Один день из жизни Юлиуса Эволы - страница 19

стр.

Уже звонят в двери квартиры. Он слышит, как Брунелла открывает дверь и тут же слышит голос Феллини. Итак, все же, никакого обмана. С другой стороны – не приехал ли он слишком быстро? Обычно ему требуется минимум час, чтобы добраться сюда из этого киногородка… Чинечитта, а сейчас прошло едва ли две минуты. Феллини выглядит как всегда: толстый, потеющий и запыхавшийся, растрепанные волосы художника. В его пиджаке темные очки, которые он, вероятно, использует для маскировки. – Маэстро… – Широко протянув руки, он спешит к нему. – Маэстро, вы мое спасение, вы мой ангел!

– Ну, хорошо… Он осматривает его внимательно. – Как это вы так быстро пришли? – Я позвонил вам внизу на улице, прямо перед домом. От Феллини слегка несет спиртным, как всегда, когда он появляется. Все же он предлагает ему выпить, так как ритуал отработан. Кинематографист бросается к слону из слоновой кости и поворачивает ключ. Он угощается коньяком, потом доливает его себе еще раз. – Ах…, теперь я могу говорить. Он падает в кресло напротив инвалидной коляски.

– Я страдаю, маэстро, я страшно страдаю.

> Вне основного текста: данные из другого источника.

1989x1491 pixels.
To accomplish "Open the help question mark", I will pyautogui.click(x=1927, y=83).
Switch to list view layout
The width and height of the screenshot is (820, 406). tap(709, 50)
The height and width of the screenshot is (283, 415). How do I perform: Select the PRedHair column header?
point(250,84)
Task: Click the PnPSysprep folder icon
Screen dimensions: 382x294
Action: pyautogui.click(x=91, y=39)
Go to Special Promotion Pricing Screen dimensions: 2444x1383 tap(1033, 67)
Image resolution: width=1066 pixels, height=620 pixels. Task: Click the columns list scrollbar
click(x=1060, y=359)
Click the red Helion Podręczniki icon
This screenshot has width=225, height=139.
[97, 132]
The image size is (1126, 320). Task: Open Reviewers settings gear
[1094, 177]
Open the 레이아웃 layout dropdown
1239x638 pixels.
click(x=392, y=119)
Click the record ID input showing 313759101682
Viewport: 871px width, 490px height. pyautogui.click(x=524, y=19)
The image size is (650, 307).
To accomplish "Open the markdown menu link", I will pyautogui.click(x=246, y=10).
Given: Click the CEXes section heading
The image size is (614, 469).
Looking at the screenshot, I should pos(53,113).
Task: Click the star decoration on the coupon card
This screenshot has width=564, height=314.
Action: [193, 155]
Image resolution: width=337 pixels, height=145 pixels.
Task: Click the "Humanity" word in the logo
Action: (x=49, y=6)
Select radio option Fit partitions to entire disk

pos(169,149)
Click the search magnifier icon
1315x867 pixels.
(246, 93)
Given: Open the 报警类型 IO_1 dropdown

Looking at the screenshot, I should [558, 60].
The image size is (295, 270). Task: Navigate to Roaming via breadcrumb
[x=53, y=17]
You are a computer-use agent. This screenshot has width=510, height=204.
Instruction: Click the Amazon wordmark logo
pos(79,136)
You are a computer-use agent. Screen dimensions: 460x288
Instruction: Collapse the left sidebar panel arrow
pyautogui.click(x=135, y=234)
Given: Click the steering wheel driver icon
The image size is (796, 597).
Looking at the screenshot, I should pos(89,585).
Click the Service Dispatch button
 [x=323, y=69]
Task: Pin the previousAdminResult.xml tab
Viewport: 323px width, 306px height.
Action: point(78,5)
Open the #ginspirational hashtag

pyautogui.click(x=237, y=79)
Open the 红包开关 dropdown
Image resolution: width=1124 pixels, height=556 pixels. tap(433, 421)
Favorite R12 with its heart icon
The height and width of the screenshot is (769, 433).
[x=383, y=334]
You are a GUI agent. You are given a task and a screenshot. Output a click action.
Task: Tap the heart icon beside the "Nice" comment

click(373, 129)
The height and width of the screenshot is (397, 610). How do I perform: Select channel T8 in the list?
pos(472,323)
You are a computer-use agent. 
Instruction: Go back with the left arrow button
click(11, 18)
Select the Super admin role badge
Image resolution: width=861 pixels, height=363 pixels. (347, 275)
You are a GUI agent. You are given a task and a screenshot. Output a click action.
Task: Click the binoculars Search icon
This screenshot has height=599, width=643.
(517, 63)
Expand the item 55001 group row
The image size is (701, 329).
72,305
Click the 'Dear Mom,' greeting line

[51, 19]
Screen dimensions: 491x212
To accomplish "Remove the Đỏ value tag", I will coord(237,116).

Днем и ночью меня преследуют.

– Все еще женщины?

– Да, женщины. Женщины с огромными грудями и толстыми, колеблющимися задницами, гигантские массы мяса. Я одержим ими. Они сидят в моем мозгу, они являются мне, мне приходится рисовать их повсюду. Даже теперь, по пути к вам.

Он вытаскивает блокнот и показывает ему запутанный, с явными признаками бреда эскиз.

– Лечение не дает вообще никаких результатов. Вы знаете, что я доверился опытному аналитику. Мы уже с давних пор работаем над проблемой, однако, это становится все хуже. Чем больше он раскрывает, тем более живой становятся фантазии.

– Почему вы тогда еще ходите к нему?

– Потому что я все же хочу исследовать себя. Кроме того, я так нахожу множество материала, который я могу воплотить. Я живу и страдаю ради моих фильмов. Я – мученик, мазохист, я такой, я не могу иначе. Я жертвую мою кровоточащую душу на алтарь искусства. Особенно в моем следующем фильме, «Амаркорд» он должен называться.

– Я помню.

– Красивое название, не так ли? Но какие душевные муки скрываются за ним. Там обработаны наихудшие травмы моего детства. Меня систематически портили женщины – кормилицы, матери, монахини, учительницы. Я не знал этого, вытеснил все совершенно. Как говорил Карл Густав Юнг: «Женщина там, где в мужчине начинается мрак». Доктор Луччилло снова вытащил это из меня. Например, сестру из ордена в Сан–Винченцо, где я ходил в школу. Она сидела на кухне и всегда чистила картошку. Когда я проходил, она хватала меня и терла меня об ее большое, сильное тело. Мне было всего семь лет, разве это не ужасно? Еще сегодня у меня возникает эрекция, когда я ем картошку. – «Амаркорд», да, я это хотел сказать. Или я уже говорил? Представьте себе пляж в Римини. Грязный, запущенный, несколько жалких хижин. В одной из них живет Сарагина, проститутка. Мои друзья и я посещают ее время от времени, я – самый младший, мне восемь лет. Мы даем ей несколько монет, она считает их и пристально рассматривает нас. Потом, под открытым небом, при шумливых волнах, начинается ритуал. Она медленно раздевается, вращается, показывает нам ее спину, бедра. Ее жесты торжественны, ее тело – величественная, белая масса. Я дышал ее запахом, смесью из водорослей, рыбы, табака, древесины и керосина. Я настолько поражен, что я минимум полчаса не могу говорить с моими друзьями. Тогда я однажды прогуливаю школу, только чтобы увидеть это сказочное существо. Грубым голосом она поет перед своей хижиной «Румбу лесного ореха». Я снимаю свою матросскую шапочку и говорю: «Как прекрасно вы поете, милостивая госпожа». Тут она хватает меня и зажимает мою голову между ее огромными грудями. Я лишаюсь чувств, я хочу кричать, больше не могу дышать. – С тех пор я боюсь женщин… Однако, мой страх – это одновременно очарование, так же как относятся к святому.

Эскиз Федерико Феллини (родился 20 января 1920 года в Римини; умер 31 октября 1993 года в Риме). Он принадлежит к числу самых выдающихся кинематографистов и режиссеров Италии.